The linked article gives no evidence of that. But it doesn't matter if they are - that's completely missing the point.
...and a little later...
Mill's entire essay is so relevant to this debate that I'm really struggling to limit myself to just a couple of quotes. Go read the whole thing!
Science *relies* on opposition, because it consists of those hypotheses that survived every attempt to knock them down. Without opposition, science turns first into dogma, and then error; it dies. It's always a good exercise for a scientist to try to construct arguments for/against even 'obvious' truths, and nobody ever really understands a bit of science until they have done so. Scientists used to understand this, and encouraged argument and debate even against their own positions, because they knew that surviving such criticism was what won them scientific credibility. But today instead of seeking contrivances for this purpose, they seem intent on losing those they formerly had.
You really have to wonder at the motives of "scientists" who want to outlaw opposition to their beliefs - especially in a politically contentious part of science. (Everyone has to solve Schneider's dilemma their own way...) Recent history shows that we can argue about the philosophy of science all we like - they are completely immune to explanations. But that doesn't mean we should stop arguing. Without people like them to oppose scientific scepticism, and people like me to argue for it, human understanding of why scepticism is important dies too. The same argument applies at the meta-level.
--
"Hmmm. I feel like I may have read similar ideas recently in some other context.... but I just can't see to place it....
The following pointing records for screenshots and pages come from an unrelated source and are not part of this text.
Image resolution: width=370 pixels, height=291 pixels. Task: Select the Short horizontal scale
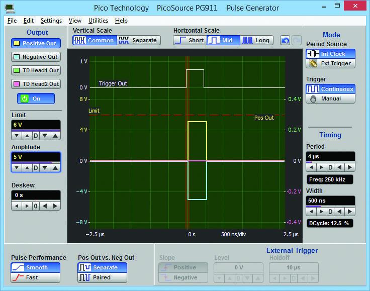tap(190, 40)
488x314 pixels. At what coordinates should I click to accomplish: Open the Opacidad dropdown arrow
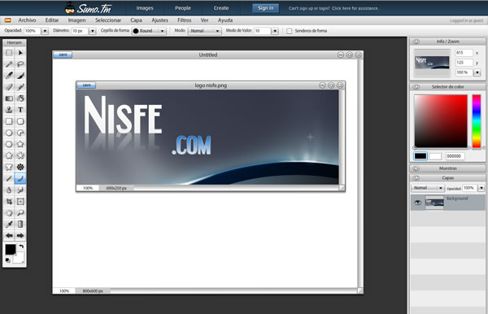(45, 31)
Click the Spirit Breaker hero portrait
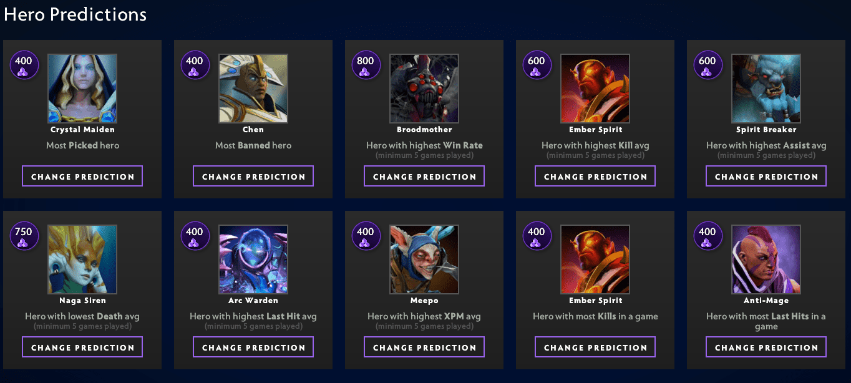Image resolution: width=851 pixels, height=383 pixels. click(x=766, y=89)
Those darn oil companies, eh? :-)
Excellent narrative arc from the polarizing issues of 5 years ago and "Failure of Communication" article in Nature (so widely read by my media colleagues) to the present research into science curiosity and political processing. It brings us so close to real insights and actionable solutions -- beyond "you tell me" even. If you'd like US to tell YOU, let's do some more testing on media (video and print) on the polarizing issues 5 years later, now. How about immigration policy, health care funding, and whether or not to maintain Clean Water regulations in the face of pushback from Big Ag, Big Chem and local governments in debt. Climate change and gun control level 2.0, of course. You tell us, we're in!